Since Mohamed VI came to power in 1999, the city has aroused more interest with the construction of a large port, a connection to a high-speed train ... Unfortunately, this emblematic place is still deserted , although it is still possible to visit for some coins. Many people have gone to the wall to raise funds and rehabilitate the theater. In 1994, the architect Mariano Vázquez Espí proposed a project to the Spanish government to preserve the Cervantes. In 2004, the Cervantes Association of Cultural Action and Hispano-Moroccan Friendship was created. This association seeks to avoid the disappearance of the Cervantes. In 2006, the association managed to raise 200,000 euros from the Director of Cultural and Scientific Relations of the Spanish Ministry of Foreign Affairs. Half of the budget was spent on emergency interventions. The Spanish authorities have estimated the works at 5 million euros. Founding member and current active committee of this association, Rachid Taferssiti said that the Cervantes was ranked in 2007 national heritage, but "the solution to really save it is new activities".

Despite the many calls for help, the theatre celebrated a sad centenary in 2013. Artists have written and sang to revive it, petition in support, but the Cervantes is still there, abandoned in front of the port of Tangier. The yellow and blue ceramic on the front shows the past and the decrepitude of the Spanish settlement in the Straits. In the entrance hall you can still see ceramics by Don Quixote and Sancho Panza.

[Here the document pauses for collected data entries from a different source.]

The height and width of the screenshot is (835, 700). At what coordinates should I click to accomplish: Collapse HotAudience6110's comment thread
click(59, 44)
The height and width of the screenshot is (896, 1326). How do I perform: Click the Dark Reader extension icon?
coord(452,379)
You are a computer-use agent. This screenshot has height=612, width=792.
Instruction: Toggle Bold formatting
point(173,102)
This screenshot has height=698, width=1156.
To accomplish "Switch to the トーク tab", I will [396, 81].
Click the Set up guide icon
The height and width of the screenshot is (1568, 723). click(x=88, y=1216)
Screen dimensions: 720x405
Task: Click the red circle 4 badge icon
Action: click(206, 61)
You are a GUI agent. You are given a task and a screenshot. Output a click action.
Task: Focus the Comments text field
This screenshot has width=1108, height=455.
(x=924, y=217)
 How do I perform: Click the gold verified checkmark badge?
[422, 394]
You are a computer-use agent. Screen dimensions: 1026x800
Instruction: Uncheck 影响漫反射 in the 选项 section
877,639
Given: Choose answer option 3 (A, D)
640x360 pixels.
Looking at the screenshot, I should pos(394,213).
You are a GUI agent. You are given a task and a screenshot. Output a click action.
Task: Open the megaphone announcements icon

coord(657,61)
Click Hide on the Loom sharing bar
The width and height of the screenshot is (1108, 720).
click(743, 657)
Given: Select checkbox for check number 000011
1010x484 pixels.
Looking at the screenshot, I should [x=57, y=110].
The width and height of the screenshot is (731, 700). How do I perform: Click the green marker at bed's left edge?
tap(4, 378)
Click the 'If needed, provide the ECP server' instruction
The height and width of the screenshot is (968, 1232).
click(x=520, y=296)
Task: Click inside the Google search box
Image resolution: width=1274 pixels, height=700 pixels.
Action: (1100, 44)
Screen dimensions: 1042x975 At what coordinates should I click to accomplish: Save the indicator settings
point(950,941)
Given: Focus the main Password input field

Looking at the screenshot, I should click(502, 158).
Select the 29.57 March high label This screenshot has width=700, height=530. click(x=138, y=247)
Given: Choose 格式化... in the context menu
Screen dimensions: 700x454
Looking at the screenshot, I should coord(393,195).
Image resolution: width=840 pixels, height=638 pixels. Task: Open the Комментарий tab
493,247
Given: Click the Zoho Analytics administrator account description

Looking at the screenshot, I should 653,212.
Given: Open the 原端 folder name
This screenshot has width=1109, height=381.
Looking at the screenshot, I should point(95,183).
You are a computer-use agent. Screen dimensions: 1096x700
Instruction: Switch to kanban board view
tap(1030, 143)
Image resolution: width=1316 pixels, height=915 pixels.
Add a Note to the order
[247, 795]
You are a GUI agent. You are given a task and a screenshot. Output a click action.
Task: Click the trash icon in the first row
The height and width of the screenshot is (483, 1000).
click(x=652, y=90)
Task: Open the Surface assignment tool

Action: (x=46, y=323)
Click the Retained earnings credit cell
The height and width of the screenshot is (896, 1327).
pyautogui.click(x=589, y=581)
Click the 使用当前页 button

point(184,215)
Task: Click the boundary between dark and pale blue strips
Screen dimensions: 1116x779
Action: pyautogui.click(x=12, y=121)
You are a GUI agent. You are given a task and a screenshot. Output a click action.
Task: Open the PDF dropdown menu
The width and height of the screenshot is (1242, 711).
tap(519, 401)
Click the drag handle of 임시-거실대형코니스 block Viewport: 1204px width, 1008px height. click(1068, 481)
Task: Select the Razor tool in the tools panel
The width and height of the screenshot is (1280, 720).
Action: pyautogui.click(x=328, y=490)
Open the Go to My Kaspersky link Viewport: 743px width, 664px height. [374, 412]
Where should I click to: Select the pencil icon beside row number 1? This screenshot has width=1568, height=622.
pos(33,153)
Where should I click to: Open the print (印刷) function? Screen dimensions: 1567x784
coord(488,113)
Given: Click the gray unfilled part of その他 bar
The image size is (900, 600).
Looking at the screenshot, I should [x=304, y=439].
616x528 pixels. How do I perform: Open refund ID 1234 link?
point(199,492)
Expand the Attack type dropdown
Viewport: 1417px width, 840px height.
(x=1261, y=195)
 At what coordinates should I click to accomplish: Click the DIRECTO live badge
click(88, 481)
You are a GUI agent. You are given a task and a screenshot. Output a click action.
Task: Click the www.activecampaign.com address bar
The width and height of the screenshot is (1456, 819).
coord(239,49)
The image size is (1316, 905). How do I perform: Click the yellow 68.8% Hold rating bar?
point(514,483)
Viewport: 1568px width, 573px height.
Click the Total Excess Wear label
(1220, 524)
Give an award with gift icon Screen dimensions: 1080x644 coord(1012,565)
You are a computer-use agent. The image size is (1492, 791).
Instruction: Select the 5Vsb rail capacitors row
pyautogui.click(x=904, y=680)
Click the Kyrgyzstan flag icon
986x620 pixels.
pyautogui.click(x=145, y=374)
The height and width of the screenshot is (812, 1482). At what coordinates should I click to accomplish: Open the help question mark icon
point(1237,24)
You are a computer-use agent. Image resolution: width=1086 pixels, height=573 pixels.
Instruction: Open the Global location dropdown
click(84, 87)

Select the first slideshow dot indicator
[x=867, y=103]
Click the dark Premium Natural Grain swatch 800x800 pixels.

Morocco and Spain, who both wanted to reach an agreement to save the place, took a very long time to negotiate. Spain refusing to pay for a place outside their lands preferred to leave the Cervantes in 2015. But this decision, it was necessary to agree on the terms of the project, Spain wishing to keep an eye on the programming.

While the work was to begin in 2018, a UNESCO commission, according to the site Le360, stopped the renovation because the plans would not respect the original construction. After all these imbroglios, the situation is at a standstill and a big question mark still weighs on the Cervantes.


Morocco and Spain, because of their geographical proximity, have always had a special relationship. Separated only by the 14 kilometre Strait of Gibraltar, the two countries have influenced each other. The presence of Spaniards in Morocco dates back to the signing of the Spanish-Moroccan peace and trade treaty of 1767. But at the time, their number was still very small. It was in the nineteenth century that the Iberian presence really grew, especially after the Second Moroccan War (1859-1860), which Spain emerged victorious. At the beginning of the twentieth century, in 1912, the French and the Spanish took possession of the Moroccan power by the establishment of a protectorate. The Spaniards inherit a strip of land in the North and one in the South of the country.  A large number of traders settled there, seeing that economic relations between the two countries are intensifying. But in 1923, Tangier inherited a special status. The city became an international zone under the joint administration of 9 different countries. The city then had a great cultural mix. The Spanish diaspora continued to grow in Morocco until the declaration of independence in 1956.